
    I’d come to watch Bush rake the wounds of the terrorist attacks yet again to justify his disastrous war in Iraq and the deepening chaos in Afghanistan, while his Department of Homeland Security continues to shaft New York for anti-terror funds, and the feds are only now coughing up dollars to treat the first responders sickened from toiling in the fouled air.

    But his performance Sunday night seemed strangely muted—as empty as the ground zero construction site. (He’s making his war pitch during a primetime speech tonight at 9, which will briefly interrupt the airing of ABC’s fictionalized docudrama, “The Path to 9-11”). The guys from Local 3 of the International Brotherhood of Electrical Workers didn’t mind hanging out for the ceremony. They were getting paid overtime to make sure that the lights stayed on and the water pumps kept pumping in the pit while the president was there.

    “He has a right to be here, but he should have been down here last year, and the year before that. Every year he should have been here,” commented Charlie Jefferson, an electrician from Queens who’s been working at ground zero since 2003.

    “He promised this was going to be rebuilt quick, he promised he was going to get $40 billion to help New York recover, but the guys who were down here working every day and getting sick got cut off,” Jefferson continued. “There’s people dying and not getting funding for all these medicines they have to take—it’s coming out of their own pockets. These people should have been taken care of from day one.”

    For these union members, the visceral sorrow of 9-11 is impossible to forget. “You go down to the well of souls, and you can feel the people here,” says fellow electrician Paul Incantalupo, referring to a largely intact sub-basement of the World Trade Center where the bank vaults were, and where water was pumped in to cool the complex.

    “You feel something breezing past you, like a spirit,” Incantalupo explains. “You get a chill, but there’s no wind down there. I think it’s the people who did it, who can’t find peace. Because the people who died innocently would have found peace already.”

    Incantalupo hasn’t found peace either. “Why hasn’t Bin Laden been caught?” he wonders.

    The gaggle of protestors corraled in a protest pen around the corner at Church and Vesey streets were asking similar questions. By midday Sunday, dozens of demonstrators—from Raging Grannies and Buddhists, to Veterans for Peace and the conspiracy-harping 9-11 “truth” squads—had gathered on the east side of ground zero.

    But when the president and his media entourage came downtown, the police made sure to push any inkling of dissent out of sight and sound. (One woman holding a “Waiting for Peace” sign was arrested for refusing to leave the perimeter.)

    Given the lengths Bush has gone to exploit 9-11, you’d think the anti-war movement might have mounted a more forthright demonstration to challenge his visit here, now that even the Republican-controlled Senate Intelligence Committee has admitted there was no link between Saddam Hussein and al Qaeda.

    But unlike Bush, the anti-war coalition United for Peace and Justice and many of its progressive allies decided they couldn’t risk appearing to politicize 9-11 for their own ends. So they’re playing it safe with an innocuous “Camp Democracy” pitched on the mall in D.C., an effort being dutifully ignored by the mainstream media.

    The 9-11 conspiracists, who hosted a fifth anniversary conference this weekend, are doing their best to fill the vacuum. They’re keeping vigil at ground zero from 8 a.m. on Monday to tell everyone who will listen how the twin towers and the Pentagon were blown up by the Bush Administration.

    There is also a 5 p.m. vigil for the “forgotten” undocumented workers who were sickened during the clean-up and decontamination of ground zero.

    And at 7 p.m. Monday, an ad hoc group of “anti-fascists” is calling for a “showdown at ground zero” to confront the hijacking of 9-11 by a “nationalist, racist, pro-war agenda” head on.

    Of course, Defense Secretary Donald Rumsfeld says the antiwarriors are the appeasers of fascists.

    On this 9-11 anniversary, watch how that fascist label gets twisted.

□ □ □ □ □ □ □

(Exercise instructions):
(A) In the article about Bush's ground zero visit:
(i) Which union local are the electricians who were paid overtime during the ceremony part of?
(ii) Since what year has Charlie Jefferson been working at ground zero?
(iii) At which streets was the protest pen located?
(B) Copy, word for word, the stretch of the article about Bush's ground zero visit from "But unlike Bush, the" through "the Bush Administration.".
You won't need the material that comes after this note.

(Data):
□ □ □ □ □ □ □

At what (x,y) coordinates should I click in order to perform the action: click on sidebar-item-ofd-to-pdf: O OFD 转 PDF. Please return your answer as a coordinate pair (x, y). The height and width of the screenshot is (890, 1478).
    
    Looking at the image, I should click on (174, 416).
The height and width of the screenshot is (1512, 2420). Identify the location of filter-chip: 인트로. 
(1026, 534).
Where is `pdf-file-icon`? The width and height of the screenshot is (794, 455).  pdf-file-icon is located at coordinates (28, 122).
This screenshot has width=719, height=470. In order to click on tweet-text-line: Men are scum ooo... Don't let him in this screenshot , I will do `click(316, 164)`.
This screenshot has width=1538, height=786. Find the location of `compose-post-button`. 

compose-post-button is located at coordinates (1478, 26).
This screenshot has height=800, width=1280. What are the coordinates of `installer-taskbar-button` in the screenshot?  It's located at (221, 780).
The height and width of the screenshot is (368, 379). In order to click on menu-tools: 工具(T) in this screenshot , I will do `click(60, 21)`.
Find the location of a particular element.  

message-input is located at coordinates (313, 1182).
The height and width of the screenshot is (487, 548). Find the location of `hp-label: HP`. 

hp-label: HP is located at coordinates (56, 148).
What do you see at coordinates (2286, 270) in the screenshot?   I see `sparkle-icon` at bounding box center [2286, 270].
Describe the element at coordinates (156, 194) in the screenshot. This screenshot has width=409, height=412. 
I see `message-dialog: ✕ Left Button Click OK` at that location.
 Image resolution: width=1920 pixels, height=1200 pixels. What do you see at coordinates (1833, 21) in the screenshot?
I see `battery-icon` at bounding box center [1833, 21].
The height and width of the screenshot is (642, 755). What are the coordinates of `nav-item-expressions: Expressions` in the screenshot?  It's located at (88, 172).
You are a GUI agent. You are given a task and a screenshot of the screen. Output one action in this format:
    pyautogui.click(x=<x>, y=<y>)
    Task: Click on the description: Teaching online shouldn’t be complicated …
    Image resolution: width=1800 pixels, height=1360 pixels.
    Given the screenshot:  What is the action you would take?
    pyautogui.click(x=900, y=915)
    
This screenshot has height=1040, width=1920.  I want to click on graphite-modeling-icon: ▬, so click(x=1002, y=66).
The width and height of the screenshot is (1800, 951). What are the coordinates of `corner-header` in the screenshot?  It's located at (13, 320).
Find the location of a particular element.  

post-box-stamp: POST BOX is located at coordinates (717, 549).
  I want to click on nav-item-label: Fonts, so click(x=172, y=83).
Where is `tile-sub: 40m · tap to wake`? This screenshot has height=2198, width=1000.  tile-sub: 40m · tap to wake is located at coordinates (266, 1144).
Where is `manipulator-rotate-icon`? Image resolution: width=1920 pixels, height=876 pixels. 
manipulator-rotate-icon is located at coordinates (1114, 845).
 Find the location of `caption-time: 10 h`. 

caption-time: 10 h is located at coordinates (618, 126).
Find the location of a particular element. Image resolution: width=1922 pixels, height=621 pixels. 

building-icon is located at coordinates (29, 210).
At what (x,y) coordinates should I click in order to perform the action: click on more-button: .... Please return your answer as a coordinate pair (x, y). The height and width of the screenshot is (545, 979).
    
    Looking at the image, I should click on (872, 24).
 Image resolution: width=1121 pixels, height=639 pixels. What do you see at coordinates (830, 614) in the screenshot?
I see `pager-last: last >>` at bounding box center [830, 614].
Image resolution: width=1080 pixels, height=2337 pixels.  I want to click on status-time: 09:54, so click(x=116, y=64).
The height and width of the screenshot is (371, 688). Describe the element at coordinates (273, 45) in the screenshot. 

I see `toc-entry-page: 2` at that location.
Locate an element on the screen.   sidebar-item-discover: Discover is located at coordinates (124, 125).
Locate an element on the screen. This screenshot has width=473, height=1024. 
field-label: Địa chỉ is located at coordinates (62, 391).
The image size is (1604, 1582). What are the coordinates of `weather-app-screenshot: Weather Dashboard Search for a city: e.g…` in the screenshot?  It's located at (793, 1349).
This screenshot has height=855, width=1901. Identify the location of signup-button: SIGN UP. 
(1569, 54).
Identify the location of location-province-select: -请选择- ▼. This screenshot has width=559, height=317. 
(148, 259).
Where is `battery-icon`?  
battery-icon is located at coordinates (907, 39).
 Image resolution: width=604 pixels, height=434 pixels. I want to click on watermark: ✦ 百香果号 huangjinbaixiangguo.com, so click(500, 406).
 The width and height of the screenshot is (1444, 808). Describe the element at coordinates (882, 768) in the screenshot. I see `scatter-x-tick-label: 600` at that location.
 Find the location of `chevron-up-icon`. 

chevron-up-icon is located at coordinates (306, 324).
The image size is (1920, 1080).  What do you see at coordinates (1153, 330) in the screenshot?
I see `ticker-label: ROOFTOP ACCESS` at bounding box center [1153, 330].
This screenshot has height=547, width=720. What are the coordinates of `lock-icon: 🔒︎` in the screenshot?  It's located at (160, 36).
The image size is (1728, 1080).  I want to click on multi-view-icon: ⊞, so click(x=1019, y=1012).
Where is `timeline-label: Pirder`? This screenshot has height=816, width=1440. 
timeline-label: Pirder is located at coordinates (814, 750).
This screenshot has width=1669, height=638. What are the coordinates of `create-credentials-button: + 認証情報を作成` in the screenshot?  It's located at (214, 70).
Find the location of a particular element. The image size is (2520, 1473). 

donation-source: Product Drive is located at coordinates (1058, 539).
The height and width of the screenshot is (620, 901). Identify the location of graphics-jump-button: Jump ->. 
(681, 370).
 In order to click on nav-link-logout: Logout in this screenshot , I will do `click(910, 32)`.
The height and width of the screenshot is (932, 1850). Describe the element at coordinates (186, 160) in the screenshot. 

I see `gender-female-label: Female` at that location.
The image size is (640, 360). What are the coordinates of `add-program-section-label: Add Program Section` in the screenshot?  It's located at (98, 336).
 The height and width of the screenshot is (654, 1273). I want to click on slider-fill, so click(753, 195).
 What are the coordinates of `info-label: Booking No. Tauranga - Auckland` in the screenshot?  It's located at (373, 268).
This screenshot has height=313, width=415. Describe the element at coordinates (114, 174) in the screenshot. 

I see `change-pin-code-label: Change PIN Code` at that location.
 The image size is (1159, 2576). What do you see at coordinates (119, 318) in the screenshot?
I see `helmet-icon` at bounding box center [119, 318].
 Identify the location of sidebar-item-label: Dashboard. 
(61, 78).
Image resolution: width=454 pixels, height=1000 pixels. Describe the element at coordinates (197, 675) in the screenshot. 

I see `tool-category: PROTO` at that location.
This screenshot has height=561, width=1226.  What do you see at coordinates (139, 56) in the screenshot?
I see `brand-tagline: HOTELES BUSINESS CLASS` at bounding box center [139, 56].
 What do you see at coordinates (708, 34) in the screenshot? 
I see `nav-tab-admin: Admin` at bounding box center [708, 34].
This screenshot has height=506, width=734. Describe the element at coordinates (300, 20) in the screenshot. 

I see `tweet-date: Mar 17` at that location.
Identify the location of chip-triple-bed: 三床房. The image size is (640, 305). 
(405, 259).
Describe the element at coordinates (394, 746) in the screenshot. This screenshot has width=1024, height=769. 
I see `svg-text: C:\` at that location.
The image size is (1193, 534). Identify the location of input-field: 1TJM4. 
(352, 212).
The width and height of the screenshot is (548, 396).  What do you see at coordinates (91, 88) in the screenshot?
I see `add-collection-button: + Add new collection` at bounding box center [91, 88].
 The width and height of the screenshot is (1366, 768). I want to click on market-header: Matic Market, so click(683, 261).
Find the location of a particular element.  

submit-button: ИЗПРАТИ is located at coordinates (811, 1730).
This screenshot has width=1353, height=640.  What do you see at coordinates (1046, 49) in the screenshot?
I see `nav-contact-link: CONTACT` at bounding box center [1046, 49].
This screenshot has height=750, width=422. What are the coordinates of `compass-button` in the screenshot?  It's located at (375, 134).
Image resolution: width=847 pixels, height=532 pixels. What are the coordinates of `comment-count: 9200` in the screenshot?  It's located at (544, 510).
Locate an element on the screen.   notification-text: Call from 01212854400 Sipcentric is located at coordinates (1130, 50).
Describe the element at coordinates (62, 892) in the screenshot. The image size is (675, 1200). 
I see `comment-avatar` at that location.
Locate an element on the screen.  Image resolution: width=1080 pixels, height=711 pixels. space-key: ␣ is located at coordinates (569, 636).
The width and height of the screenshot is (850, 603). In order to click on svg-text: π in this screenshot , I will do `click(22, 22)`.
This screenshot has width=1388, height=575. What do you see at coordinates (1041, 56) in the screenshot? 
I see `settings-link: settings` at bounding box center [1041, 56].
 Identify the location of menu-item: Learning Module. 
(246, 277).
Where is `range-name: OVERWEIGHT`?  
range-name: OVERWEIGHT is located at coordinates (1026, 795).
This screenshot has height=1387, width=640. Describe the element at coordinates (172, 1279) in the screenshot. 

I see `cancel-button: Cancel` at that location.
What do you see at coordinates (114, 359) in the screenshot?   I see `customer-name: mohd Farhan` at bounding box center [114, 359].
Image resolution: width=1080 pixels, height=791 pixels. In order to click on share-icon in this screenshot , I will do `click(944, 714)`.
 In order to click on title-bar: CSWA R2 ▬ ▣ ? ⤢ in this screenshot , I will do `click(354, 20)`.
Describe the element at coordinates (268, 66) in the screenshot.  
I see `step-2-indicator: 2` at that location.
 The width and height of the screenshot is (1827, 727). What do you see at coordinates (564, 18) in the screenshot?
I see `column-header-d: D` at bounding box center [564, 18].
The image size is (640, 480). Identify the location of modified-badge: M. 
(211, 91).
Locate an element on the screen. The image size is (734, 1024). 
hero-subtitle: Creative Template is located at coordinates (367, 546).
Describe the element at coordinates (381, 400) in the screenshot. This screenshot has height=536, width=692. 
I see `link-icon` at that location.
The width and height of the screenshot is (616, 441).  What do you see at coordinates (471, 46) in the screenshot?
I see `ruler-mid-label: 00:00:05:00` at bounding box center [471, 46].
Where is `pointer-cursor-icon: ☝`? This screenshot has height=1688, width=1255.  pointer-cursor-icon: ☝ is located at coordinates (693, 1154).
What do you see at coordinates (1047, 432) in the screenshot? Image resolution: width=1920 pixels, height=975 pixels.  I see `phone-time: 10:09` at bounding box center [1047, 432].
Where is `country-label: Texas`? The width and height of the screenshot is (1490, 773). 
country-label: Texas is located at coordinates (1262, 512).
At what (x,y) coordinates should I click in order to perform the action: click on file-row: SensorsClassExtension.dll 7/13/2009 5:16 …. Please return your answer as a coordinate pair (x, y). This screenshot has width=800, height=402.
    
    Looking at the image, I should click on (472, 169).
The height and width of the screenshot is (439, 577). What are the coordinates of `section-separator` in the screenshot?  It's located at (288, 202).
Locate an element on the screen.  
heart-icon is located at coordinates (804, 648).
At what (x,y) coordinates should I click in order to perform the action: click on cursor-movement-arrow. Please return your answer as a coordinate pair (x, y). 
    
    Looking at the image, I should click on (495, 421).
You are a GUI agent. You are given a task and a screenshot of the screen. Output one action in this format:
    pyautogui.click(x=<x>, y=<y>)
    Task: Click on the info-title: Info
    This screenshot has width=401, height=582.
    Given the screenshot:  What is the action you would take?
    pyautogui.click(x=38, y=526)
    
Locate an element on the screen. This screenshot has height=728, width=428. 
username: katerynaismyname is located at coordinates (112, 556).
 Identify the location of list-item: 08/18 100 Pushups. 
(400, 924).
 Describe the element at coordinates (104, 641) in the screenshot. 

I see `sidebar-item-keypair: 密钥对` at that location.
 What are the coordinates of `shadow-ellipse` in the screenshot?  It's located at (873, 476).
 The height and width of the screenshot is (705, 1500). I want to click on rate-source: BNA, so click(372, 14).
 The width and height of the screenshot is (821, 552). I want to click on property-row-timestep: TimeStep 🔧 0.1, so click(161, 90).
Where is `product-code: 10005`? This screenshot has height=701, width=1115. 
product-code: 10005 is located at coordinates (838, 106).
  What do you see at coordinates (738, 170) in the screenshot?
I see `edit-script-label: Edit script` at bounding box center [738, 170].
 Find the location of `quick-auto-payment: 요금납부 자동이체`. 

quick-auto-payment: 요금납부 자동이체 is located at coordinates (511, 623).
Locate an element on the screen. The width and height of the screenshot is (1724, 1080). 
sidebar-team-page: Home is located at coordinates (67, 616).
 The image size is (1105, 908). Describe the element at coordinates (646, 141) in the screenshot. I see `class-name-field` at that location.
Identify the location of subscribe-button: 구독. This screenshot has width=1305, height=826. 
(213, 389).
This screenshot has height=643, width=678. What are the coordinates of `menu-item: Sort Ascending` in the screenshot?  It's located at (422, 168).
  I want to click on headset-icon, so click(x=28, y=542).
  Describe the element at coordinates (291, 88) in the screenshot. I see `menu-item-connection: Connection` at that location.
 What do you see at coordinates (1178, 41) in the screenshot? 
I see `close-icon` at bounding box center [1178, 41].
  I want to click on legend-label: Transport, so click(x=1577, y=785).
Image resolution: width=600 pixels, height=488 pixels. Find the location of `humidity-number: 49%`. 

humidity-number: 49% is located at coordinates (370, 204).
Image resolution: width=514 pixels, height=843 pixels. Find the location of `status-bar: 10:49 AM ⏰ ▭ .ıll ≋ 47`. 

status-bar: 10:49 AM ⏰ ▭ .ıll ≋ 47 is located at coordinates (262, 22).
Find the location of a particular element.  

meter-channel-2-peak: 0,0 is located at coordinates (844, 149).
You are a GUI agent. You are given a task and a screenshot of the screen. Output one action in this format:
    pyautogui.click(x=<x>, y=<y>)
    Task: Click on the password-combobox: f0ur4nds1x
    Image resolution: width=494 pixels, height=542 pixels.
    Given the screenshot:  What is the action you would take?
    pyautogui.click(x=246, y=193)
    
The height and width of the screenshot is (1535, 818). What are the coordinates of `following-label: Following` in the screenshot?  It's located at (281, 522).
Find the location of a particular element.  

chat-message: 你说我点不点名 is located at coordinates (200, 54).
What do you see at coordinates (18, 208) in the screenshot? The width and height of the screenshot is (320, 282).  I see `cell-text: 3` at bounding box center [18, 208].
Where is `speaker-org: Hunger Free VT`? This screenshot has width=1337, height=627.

□ □ □ □ □ □ □

(Solutions to the exercise):
(A)
(i) Local 3 of the International Brotherhood of Electrical Workers
(ii) 2003
(iii) Church and Vesey streets

(B)
But unlike Bush, the anti-war coalition United for Peace and Justice and many of its progressive allies decided they couldn’t risk appearing to politicize 9-11 for their own ends. So they’re playing it safe with an innocuous “Camp Democracy” pitched on the mall in D.C., an effort being dutifully ignored by the mainstream media.

    The 9-11 conspiracists, who hosted a fifth anniversary conference this weekend, are doing their best to fill the vacuum. They’re keeping vigil at ground zero from 8 a.m. on Monday to tell everyone who will listen how the twin towers and the Pentagon were blown up by the Bush Administration.